> _YOUR ASSIGNMENT_: Copy, from the data below, each line that has the word "computer".

> _RECORDS SUPPLIED_:
'''

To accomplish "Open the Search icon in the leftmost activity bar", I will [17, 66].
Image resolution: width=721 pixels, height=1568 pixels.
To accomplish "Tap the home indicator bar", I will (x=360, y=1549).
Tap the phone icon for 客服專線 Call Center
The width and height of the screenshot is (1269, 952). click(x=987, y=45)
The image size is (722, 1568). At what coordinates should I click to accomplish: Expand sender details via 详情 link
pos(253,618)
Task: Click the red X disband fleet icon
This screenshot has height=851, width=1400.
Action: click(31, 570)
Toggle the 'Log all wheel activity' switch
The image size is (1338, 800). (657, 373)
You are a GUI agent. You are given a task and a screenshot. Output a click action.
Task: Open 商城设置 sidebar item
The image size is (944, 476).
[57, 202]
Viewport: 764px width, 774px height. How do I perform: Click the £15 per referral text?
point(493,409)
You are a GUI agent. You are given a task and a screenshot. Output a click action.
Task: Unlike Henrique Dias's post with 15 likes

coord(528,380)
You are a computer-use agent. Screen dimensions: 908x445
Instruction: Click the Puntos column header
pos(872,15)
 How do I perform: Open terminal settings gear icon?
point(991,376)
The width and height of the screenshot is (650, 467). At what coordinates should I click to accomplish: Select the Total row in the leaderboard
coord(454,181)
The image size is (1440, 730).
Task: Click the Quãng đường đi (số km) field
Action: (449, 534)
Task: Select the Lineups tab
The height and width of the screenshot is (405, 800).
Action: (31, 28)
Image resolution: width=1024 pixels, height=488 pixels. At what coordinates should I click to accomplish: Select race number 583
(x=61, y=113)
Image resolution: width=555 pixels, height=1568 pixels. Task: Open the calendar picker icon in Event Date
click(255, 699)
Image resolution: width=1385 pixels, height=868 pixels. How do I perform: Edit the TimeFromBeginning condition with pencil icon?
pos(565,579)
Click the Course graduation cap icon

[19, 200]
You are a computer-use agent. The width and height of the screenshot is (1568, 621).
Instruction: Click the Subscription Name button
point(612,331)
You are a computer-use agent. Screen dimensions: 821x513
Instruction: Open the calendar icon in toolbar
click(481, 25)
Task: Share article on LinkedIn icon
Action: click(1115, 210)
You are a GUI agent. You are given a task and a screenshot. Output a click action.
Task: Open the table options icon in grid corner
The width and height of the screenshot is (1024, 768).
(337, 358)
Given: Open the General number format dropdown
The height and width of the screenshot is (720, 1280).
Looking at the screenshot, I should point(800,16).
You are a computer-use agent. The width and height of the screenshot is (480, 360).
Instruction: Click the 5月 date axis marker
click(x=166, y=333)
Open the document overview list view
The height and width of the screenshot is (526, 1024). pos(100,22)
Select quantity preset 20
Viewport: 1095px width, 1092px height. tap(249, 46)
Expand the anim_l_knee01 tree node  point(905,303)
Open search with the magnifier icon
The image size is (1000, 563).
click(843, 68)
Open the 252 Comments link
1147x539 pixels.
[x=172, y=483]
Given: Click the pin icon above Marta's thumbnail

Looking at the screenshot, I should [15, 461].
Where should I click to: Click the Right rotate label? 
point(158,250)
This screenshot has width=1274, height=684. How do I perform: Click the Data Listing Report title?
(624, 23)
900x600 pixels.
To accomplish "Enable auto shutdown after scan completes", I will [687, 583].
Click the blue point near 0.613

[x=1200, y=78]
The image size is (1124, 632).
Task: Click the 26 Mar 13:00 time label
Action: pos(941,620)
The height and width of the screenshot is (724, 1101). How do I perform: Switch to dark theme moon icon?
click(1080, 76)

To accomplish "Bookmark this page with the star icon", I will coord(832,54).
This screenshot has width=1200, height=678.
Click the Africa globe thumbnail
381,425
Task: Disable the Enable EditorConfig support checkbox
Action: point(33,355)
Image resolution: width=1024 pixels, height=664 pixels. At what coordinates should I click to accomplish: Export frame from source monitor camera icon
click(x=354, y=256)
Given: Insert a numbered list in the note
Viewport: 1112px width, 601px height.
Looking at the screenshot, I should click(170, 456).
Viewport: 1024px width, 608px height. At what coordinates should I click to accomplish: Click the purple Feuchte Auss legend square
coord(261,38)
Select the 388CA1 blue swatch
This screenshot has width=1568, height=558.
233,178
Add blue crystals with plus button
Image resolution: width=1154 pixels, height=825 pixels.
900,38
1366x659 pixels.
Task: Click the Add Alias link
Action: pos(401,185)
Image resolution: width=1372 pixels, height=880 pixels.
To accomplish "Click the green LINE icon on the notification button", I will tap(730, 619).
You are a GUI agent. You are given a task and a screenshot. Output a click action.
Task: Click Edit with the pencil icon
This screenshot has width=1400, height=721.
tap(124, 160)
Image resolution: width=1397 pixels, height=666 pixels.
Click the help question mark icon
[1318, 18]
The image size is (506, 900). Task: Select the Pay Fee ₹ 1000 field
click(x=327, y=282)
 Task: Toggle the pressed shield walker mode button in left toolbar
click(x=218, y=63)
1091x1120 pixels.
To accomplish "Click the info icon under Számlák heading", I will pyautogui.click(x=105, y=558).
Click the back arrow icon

'''

> _RESULT_:
You are a computer-use agent. Screen dimensions: 908x445
You are a computer-use agent. The width and height of the screenshot is (1568, 621).
You are a computer-use agent. Screen dimensions: 821x513
You are a computer-use agent. The width and height of the screenshot is (480, 360).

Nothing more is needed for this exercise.